I am getting messages from users telling me that that can't use my service because things like Google Fonts and Google Analytics have been essentially made illegal in certain European countries like France, Austria and Germany, due to recent court rulings.
A user told me they know of people who got fined because of this.
Is this true? I can only find a few references here and there, but there seems to be truth to it.
My main question is, what did you do in your case to make your product GDPR compliant?
Any links to services that you used would be very helpful.
Here is what I did so far for compliance.
I generated the legal documents like terms and conditions, privacy policy etc. using a third-party document generation service, and I added a PDF with a GDPR Data Process Agreement (DPA) listing the platforms that I use (Firebase, etc).
I've set the region of my production databases to Europe.
To give more context if needed, I own a bootstrapped company and I'm now setting up the legal paperwork for being compliant with GDPR, the company is Belgium-based.
The company is an online course platform, that allows customers to create their own website, in their own custom domain.
So the customers could have in their websites privacy policies that are different than mine.
What did you do in terms of documentation and third-party services to help you make your company GDPR compliant?
Any services that you recommend?
Thank you for any insight on this matter.
If you need a google (or other) fonts, do self hosting.
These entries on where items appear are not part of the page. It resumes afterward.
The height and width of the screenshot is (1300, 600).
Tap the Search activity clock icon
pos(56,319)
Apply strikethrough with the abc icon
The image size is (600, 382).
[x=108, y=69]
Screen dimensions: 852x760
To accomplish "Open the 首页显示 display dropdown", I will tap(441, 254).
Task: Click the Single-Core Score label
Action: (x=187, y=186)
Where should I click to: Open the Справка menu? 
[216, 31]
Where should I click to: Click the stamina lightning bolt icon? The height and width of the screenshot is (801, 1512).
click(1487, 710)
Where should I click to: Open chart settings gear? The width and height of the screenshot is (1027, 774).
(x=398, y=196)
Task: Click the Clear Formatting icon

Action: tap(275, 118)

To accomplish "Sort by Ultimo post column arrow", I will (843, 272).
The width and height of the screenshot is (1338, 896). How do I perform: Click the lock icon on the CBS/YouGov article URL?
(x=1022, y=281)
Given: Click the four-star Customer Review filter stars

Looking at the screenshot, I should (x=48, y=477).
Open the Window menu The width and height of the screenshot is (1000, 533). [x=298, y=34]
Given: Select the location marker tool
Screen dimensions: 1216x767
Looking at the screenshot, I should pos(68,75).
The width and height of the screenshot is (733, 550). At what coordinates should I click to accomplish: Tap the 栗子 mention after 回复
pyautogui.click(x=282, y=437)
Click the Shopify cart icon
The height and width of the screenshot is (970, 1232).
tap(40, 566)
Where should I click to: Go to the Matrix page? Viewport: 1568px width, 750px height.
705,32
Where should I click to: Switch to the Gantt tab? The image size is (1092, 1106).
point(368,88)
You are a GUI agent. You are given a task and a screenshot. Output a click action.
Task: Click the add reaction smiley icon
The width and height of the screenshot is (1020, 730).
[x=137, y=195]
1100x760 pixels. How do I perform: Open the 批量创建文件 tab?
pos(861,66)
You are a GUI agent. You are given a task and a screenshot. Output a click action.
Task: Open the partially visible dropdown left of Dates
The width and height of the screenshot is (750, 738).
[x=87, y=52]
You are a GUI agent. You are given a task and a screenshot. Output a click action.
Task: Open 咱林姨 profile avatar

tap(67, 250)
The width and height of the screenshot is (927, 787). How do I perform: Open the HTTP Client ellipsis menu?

Simplest way is to build them into your site as a dependency... npm @fontsource for individual fonts is great for this [0] This is also better in terms of HTTPS overhead, and the process of self hosting is good for font file weight awareness due to the affect on your build size, especially when using lots of styles.
Same principle for any other CDNs you use, they all have the potential to track. The risk benefit of CDNs is being reversed, public CDNs disadvantages are: increased HTTPS overhead, increases points of failure, increased risk of users getting arbitrarily blocked by CDN provider IP blacklists, increased risk of tracking. Benefits: small developer convenience, potential advantage of caching (unlikely these days, and unlikely to outweigh the cost of HTTPS overhead especially in terms of total latency).